## 阅读材料
开罗的街道,冒险家的天堂

游客在抵达金字塔、博物馆(4)、清真寺、纪念碑之前,必须要应付开罗的交通。它就像一处流动的纪念碑,留给游客难以磨灭的印象。

白天,开罗有1600万人口。到了晚上,则会多出400万人。前往开罗之前,我曾读到相关的描述,颇为不解。当我真的置身开罗,游览这里的街道,见识了夜晚的阿拉伯商业区,才“实地”理解了数字背后的含义。放眼望去,你会发现马路和街上都是拥挤的人流。

这将近2000万人口中有300万住在名为“死城”的地方,那是古代穆斯林的公墓。你甚至不必开口问,就能猜到那里的情景!没有什么值得大惊小怪的!远渡重洋来到小城探访法老墓地的游客人数绝不比墓地周围的常住人口少(5)。

还是说回交通吧。在开罗这样的特大城市,车流就像尼罗河般川流不息。这里的一切都在挑战我们的常识。交通信号灯和标识形同虚设,甚至没有人行横道线和车道线。司机们对信号灯置之不理;信号灯指示右转时,如果司机想右转就右转,如果司机将手伸出车窗则意味着他预备左转。尽管这里没有规则,车辆却照常行驶。绝大多数的马路仅一个方向就能开出六七个“车道”。有些机司机则颇有想象力,他们觉得占用其他车道,道路便可以“扩宽”,于是,车流迅速变成许多条滑向不同方向的蜿蜒“蛇阵”。

这里有无数和阿拉伯文字一样扭曲的地下通道、天桥和环岛,它们飞越清真寺的塔尖,藏在古代河沟下,横亘在平地和那些尚未封顶、被本地人用来堆放废弃物的建筑之上。

## 练习说明
- A) 据阅读材料所述,开罗白天有多少人口?
- B) 请一字不改地摘录阅读材料中的一段原文:从含有“开罗的街道,冒险家的天堂”的字句开始,到“现马路和街上都是拥挤的人流。”为止。

## 数据摘录
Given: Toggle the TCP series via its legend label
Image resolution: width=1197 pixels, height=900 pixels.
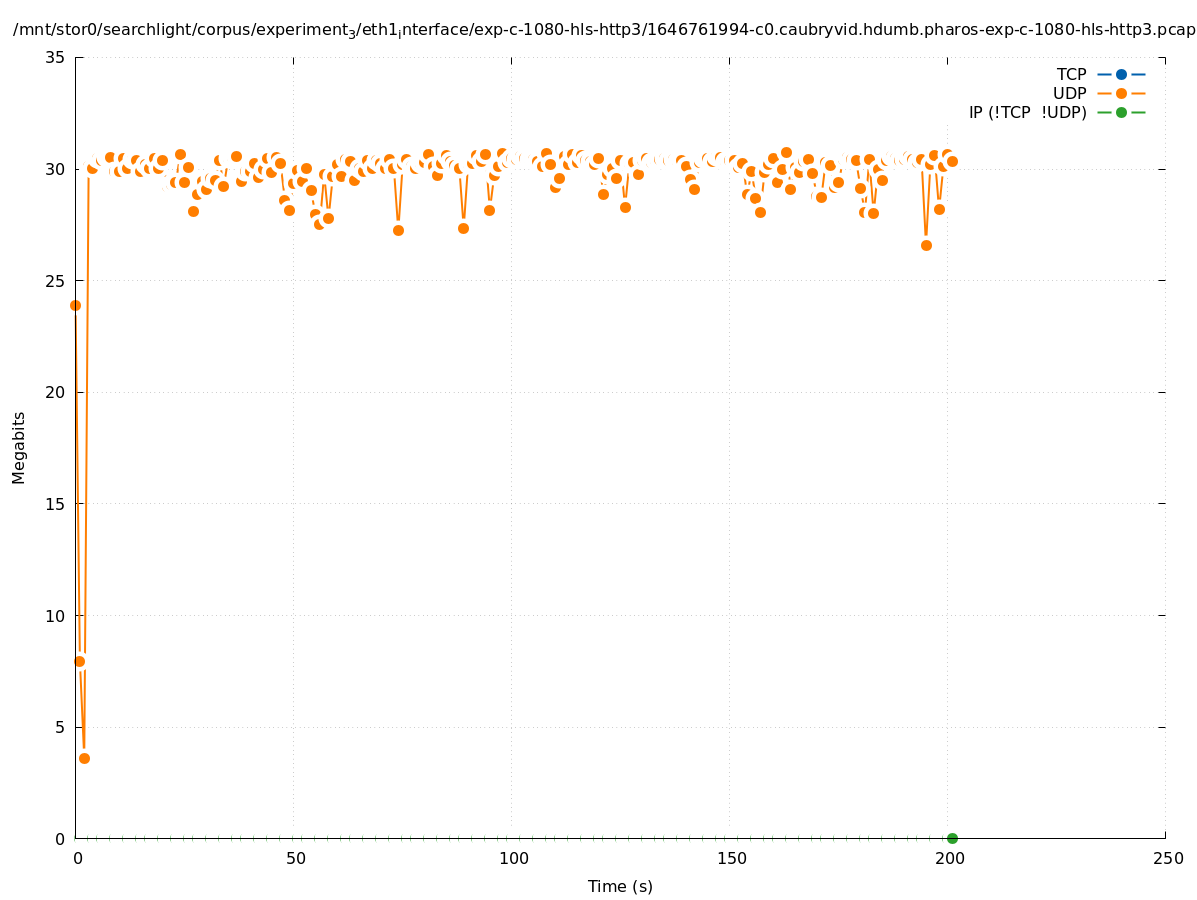Looking at the screenshot, I should pos(1071,74).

## 任务答案
- A) 1600万人。

- B)
开罗的街道,冒险家的天堂

游客在抵达金字塔、博物馆(4)、清真寺、纪念碑之前,必须要应付开罗的交通。它就像一处流动的纪念碑,留给游客难以磨灭的印象。

白天,开罗有1600万人口。到了晚上,则会多出400万人。前往开罗之前,我曾读到相关的描述,颇为不解。当我真的置身开罗,游览这里的街道,见识了夜晚的阿拉伯商业区,才“实地”理解了数字背后的含义。放眼望去,你会发现马路和街上都是拥挤的人流。